You are viewing a plain text version of this content. The canonical link for it is here.
Posted to solr-dev@lucene.apache.org by "Fergus McMenemie (JIRA)" <ji...@apache.org> on 2009/02/01 23:15:59 UTC

[jira] Created: (SOLR-1000) DIH FileListEntityProcessor fileName filters directory names and stops recursion

DIH FileListEntityProcessor fileName filters directory names and stops recursion 
---------------------------------------------------------------------------------

                 Key: SOLR-1000
                 URL: https://issues.apache.org/jira/browse/SOLR-1000
             Project: Solr
          Issue Type: Improvement
          Components: contrib - DataImportHandler
    Affects Versions: 1.3
            Reporter: Fergus McMenemie


I have been trying to find out why DIH in FileListEntityProcessor mode did not appear to be recursing into subdirectories. Going through FileListEntityProcessor.java I eventually tumbled to the fact that my filename filter setting from data-config.xml also applied to directory names.

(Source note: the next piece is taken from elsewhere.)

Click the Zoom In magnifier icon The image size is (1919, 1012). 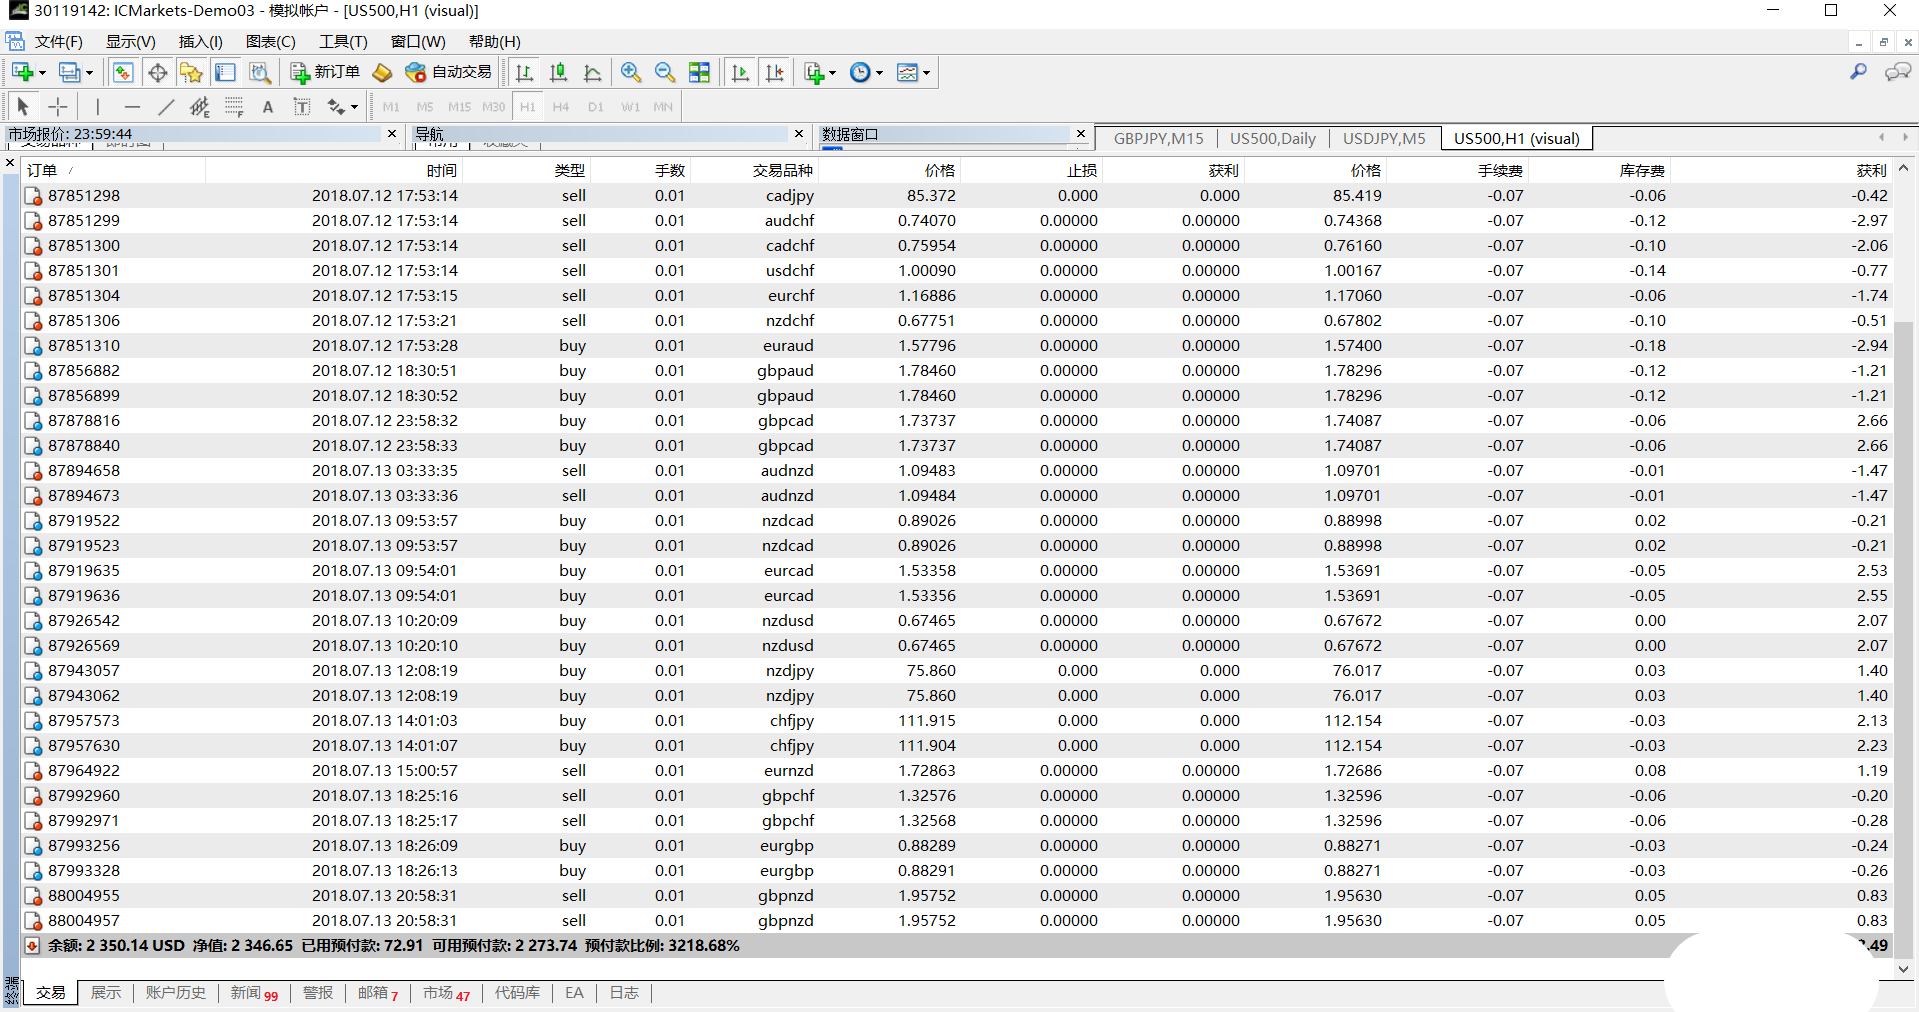pos(630,72)
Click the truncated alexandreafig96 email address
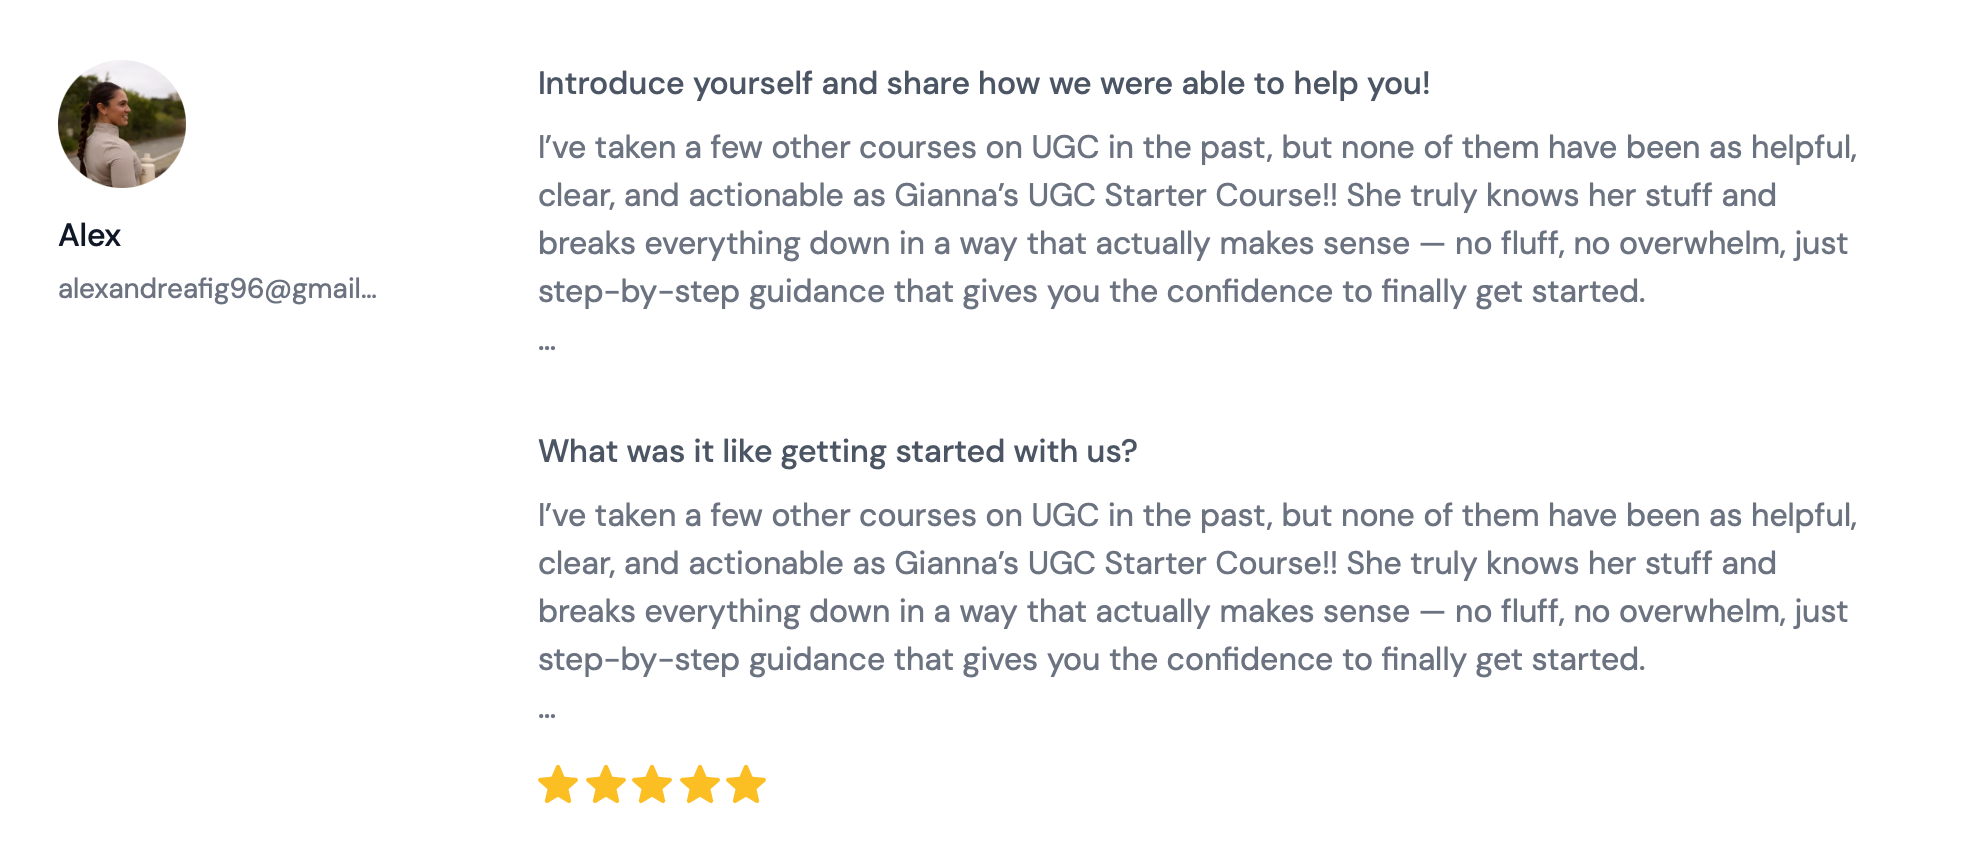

Now, I feel that the fieldName filter should be applied to files fed into the parser, it should not be applied to the directory names we are recursing through. I bodged the code to adjust the behavior so that the "FileName" and "excludes" attributes of "entity" only apply to filenames and not directory names. It now recurses though my directory tree only indexing the appropriate files! I think the new behavior is more standard.

I will submit the a patch once I have constructed one!


-- 
This message is automatically generated by JIRA.
-
You can reply to this email to add a comment to the issue online.

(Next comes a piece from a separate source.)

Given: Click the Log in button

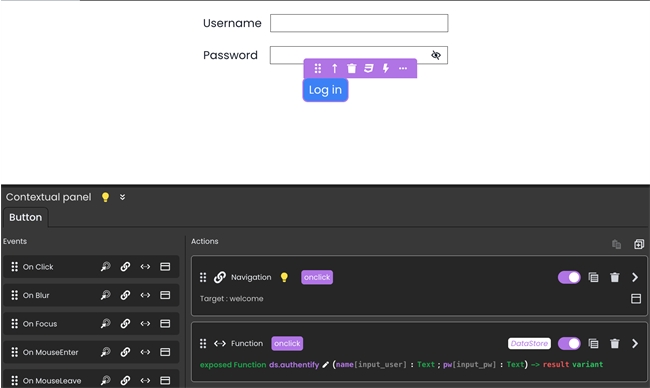Looking at the screenshot, I should coord(325,90).
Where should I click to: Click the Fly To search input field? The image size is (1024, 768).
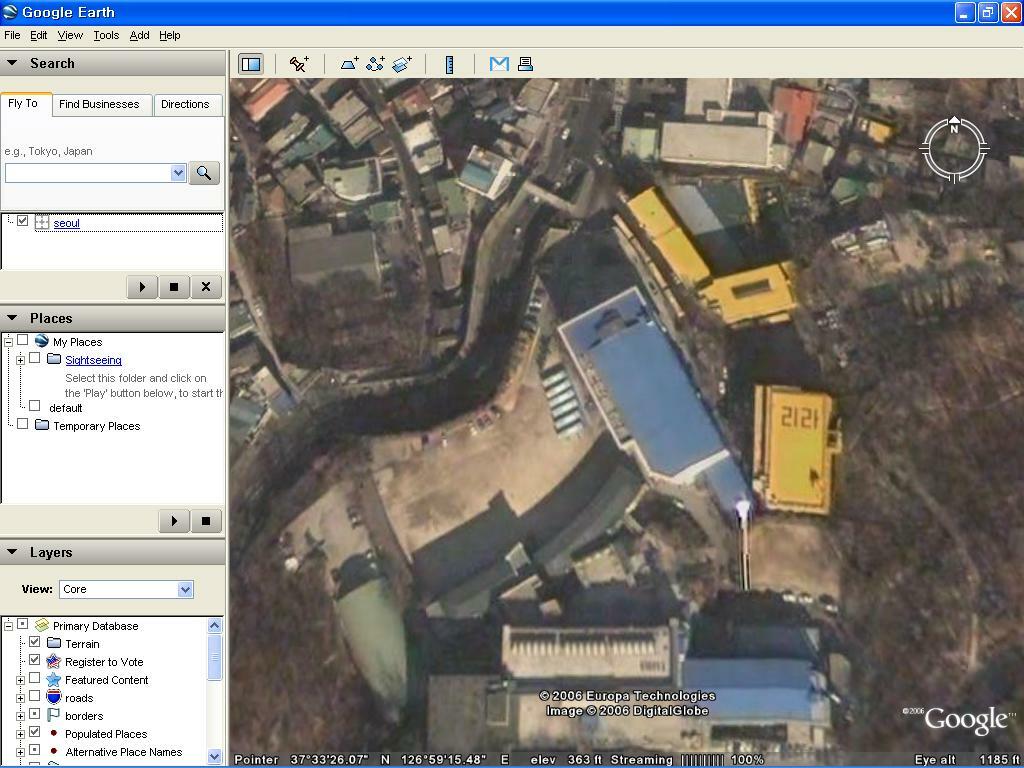89,173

[jira] Commented: (SOLR-1000) DIH FileListEntityProcessor fileName filters directory names and stops recursion

Posted by "Shalin Shekhar Mangar (JIRA)" <ji...@apache.org>.
    [ https://issues.apache.org/jira/browse/SOLR-1000?page=com.atlassian.jira.plugin.system.issuetabpanels:comment-tabpanel&focusedCommentId=12670102#action_12670102 ] 

Shalin Shekhar Mangar commented on SOLR-1000:
---------------------------------------------

Thanks Fergus.

One minor thing:
{code}
while (true) {
      Map<String, Object> r = getNext();
      if (r != null) r = applyTransformer(r);
        return r;
    }
{code}

In the new code the loop is not used at all. The difference is important because Transformers have the ability to skip documents by doing map.put("$skipDoc", true) on this map. If a document is skipped, applyTransformer will return null and we'd like to request a new row from the data source (entity processor in this case). With this change, null will be returned which signals that the DataSource/EntityProcessor has run out of data even though it has not.

Except for this, the patch looks great! I'll commit this shortly.

> DIH FileListEntityProcessor fileName filters directory names and stops recursion 
> ---------------------------------------------------------------------------------
>
>                 Key: SOLR-1000
>                 URL: https://issues.apache.org/jira/browse/SOLR-1000
>             Project: Solr
>          Issue Type: Improvement
>          Components: contrib - DataImportHandler
>    Affects Versions: 1.3
>            Reporter: Fergus McMenemie
>            Assignee: Shalin Shekhar Mangar
>         Attachments: SOLR-1000.patch, SOLR-1000.patch
>
>   Original Estimate: 24h
>  Remaining Estimate: 24h
>
> I have been trying to find out why DIH in FileListEntityProcessor mode did not appear to be recursing into subdirectories. Going through FileListEntityProcessor.java I eventually tumbled to the fact that my filename filter setting from data-config.xml also applied to directory names.
> Now, I feel that the fieldName filter should be applied to files fed into the parser, it should not be applied to the directory names we are recursing through. I bodged the code to adjust the behavior so that the "FileName" and "excludes" attributes of "entity" only apply to filenames and not directory names. It now recurses though my directory tree only indexing the appropriate files! I think the new behavior is more standard.
> I will submit the a patch once I have constructed one!

-- 
This message is automatically generated by JIRA.
-
You can reply to this email to add a comment to the issue online.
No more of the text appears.